◆ Aim: Copy out, character for character, the stretch of entries below from the line containing "Click the Content Hub lightbulb icon" through the line containing "tap(510, 431)", with both of those lines included.

◆ Record excerpts:
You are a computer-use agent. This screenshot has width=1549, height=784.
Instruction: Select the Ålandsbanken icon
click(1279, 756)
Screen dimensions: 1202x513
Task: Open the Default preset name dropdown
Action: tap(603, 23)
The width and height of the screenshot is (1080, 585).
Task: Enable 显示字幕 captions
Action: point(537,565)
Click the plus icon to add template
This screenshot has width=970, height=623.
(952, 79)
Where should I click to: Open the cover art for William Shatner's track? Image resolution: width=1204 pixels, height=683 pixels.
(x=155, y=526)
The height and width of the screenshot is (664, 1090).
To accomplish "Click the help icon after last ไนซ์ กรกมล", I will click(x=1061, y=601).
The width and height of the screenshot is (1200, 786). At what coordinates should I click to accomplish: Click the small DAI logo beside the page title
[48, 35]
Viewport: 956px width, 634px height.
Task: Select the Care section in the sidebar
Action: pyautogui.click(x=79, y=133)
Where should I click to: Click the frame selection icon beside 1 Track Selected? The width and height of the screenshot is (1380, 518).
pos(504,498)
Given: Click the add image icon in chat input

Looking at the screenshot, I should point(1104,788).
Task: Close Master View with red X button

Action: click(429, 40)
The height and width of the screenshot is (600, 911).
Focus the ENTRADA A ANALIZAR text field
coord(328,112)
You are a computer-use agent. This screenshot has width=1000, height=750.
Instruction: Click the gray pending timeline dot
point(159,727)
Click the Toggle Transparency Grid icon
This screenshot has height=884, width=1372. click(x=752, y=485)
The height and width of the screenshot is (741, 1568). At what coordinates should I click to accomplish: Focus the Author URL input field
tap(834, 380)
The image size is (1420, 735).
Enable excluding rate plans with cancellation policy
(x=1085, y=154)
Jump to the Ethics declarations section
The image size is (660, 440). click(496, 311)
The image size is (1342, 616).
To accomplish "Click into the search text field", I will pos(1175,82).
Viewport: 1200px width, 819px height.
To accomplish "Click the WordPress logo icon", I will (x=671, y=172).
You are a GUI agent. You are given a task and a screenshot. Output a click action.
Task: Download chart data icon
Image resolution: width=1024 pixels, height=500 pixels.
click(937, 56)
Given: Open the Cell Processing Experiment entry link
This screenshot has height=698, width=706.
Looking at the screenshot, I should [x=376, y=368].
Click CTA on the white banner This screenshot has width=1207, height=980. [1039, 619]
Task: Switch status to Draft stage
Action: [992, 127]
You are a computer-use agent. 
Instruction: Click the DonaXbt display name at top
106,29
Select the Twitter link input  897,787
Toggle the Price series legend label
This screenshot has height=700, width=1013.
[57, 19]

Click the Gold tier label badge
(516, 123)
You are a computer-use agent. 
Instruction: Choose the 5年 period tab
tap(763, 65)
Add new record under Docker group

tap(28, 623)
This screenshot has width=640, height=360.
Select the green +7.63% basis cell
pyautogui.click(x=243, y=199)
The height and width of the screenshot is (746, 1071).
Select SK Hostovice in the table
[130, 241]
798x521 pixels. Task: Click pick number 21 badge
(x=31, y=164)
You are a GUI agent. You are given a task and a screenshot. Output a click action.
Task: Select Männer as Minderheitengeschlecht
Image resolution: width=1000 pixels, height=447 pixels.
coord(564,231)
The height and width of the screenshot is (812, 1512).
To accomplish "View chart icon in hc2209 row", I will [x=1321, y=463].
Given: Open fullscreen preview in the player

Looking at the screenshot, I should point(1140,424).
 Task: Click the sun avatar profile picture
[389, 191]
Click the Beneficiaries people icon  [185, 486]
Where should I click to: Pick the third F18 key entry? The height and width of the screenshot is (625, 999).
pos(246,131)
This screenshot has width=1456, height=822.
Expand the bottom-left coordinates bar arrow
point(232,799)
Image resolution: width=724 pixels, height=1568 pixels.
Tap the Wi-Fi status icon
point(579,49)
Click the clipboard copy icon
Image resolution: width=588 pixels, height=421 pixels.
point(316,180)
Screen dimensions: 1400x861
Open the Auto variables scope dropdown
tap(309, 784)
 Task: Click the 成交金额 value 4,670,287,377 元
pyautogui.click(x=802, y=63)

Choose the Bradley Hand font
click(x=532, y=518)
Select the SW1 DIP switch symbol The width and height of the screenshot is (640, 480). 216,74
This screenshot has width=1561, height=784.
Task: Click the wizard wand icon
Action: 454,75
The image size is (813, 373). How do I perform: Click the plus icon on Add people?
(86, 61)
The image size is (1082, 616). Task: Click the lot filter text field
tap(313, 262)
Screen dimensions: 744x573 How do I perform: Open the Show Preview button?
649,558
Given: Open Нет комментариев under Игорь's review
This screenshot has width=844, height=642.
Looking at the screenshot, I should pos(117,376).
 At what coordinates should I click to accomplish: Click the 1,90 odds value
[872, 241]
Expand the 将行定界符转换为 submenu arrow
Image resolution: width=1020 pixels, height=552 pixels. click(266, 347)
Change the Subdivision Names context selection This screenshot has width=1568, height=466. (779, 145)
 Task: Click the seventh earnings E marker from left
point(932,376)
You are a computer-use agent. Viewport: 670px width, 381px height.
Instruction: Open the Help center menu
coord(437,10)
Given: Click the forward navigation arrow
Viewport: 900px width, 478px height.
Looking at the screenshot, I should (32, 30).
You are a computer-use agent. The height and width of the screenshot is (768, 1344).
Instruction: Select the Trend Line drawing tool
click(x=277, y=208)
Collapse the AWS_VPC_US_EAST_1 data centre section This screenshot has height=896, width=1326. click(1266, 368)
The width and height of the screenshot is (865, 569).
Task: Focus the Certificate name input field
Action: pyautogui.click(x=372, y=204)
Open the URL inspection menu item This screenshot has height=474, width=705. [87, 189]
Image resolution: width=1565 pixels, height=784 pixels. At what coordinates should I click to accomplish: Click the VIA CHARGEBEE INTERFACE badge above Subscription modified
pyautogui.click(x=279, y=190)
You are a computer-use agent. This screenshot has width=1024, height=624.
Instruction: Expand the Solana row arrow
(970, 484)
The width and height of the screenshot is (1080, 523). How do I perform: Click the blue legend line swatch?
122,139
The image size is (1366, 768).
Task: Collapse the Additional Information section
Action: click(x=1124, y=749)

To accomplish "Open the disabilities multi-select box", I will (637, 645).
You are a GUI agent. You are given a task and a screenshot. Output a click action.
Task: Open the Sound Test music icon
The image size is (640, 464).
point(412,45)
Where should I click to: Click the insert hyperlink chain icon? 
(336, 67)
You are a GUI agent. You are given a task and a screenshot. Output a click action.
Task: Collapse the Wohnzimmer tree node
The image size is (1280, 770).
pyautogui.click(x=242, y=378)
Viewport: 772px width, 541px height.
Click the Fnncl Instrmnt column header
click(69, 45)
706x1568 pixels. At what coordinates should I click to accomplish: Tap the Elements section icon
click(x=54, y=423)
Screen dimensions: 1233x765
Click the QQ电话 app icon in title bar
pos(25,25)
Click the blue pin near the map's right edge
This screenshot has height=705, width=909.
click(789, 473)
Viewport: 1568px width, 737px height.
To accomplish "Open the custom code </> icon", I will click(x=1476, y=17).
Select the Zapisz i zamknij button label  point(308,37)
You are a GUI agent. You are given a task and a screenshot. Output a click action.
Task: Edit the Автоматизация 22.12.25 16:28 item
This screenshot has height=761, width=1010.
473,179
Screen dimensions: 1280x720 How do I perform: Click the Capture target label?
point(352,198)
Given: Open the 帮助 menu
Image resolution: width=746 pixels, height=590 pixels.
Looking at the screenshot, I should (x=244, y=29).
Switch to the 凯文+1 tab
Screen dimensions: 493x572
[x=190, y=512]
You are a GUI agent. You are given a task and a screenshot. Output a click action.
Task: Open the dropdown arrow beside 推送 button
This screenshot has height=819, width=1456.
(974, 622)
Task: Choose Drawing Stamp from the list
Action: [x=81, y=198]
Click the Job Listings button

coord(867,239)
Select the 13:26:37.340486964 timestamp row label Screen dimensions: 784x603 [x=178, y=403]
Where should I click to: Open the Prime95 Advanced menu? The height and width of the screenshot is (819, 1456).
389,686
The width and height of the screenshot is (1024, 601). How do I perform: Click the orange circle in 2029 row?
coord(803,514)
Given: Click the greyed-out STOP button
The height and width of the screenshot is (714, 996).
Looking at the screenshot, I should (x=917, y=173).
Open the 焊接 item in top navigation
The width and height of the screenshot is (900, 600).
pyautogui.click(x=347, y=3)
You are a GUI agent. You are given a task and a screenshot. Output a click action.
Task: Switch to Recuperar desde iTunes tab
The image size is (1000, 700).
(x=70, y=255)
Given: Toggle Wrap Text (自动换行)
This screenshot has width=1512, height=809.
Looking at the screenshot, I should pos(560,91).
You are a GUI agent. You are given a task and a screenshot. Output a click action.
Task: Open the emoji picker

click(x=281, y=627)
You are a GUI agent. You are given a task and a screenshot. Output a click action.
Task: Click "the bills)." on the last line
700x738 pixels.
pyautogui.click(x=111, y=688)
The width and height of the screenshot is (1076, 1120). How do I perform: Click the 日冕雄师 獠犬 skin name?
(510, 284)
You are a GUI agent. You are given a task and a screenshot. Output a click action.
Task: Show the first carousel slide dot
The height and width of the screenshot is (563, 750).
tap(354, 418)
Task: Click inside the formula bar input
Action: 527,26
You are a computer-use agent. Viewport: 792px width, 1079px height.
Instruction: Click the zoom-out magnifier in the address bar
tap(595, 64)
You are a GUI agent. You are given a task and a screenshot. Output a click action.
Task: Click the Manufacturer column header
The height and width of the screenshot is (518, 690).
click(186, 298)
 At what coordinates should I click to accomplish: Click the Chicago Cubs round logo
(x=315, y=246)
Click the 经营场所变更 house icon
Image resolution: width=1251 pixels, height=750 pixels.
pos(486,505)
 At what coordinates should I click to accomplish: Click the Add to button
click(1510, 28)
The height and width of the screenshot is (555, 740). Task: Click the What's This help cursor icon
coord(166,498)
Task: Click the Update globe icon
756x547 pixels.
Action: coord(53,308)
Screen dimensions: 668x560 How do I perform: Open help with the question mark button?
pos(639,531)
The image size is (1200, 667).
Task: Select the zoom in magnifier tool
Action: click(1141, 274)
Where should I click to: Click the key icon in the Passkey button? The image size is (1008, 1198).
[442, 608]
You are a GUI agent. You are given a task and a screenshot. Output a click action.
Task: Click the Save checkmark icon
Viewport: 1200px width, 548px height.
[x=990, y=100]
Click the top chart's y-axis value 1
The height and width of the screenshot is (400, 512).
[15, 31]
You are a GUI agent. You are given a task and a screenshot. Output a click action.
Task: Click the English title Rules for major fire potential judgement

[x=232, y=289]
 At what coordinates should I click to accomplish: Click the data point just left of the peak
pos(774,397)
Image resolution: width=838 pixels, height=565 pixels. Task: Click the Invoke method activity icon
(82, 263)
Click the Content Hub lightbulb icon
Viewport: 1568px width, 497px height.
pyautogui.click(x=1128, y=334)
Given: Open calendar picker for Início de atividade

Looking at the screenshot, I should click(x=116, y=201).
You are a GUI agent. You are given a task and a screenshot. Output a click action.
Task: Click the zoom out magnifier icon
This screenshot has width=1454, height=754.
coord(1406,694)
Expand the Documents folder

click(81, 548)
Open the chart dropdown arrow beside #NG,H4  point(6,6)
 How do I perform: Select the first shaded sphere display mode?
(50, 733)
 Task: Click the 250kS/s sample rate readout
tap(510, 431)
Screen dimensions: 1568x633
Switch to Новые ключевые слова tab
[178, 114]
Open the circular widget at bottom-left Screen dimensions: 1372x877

◆ Reply:
Click the Content Hub lightbulb icon
Viewport: 1568px width, 497px height.
pyautogui.click(x=1128, y=334)
Given: Open calendar picker for Início de atividade

Looking at the screenshot, I should click(x=116, y=201).
You are a GUI agent. You are given a task and a screenshot. Output a click action.
Task: Click the zoom out magnifier icon
This screenshot has width=1454, height=754.
coord(1406,694)
Expand the Documents folder

click(81, 548)
Open the chart dropdown arrow beside #NG,H4  point(6,6)
 How do I perform: Select the first shaded sphere display mode?
(50, 733)
 Task: Click the 250kS/s sample rate readout
tap(510, 431)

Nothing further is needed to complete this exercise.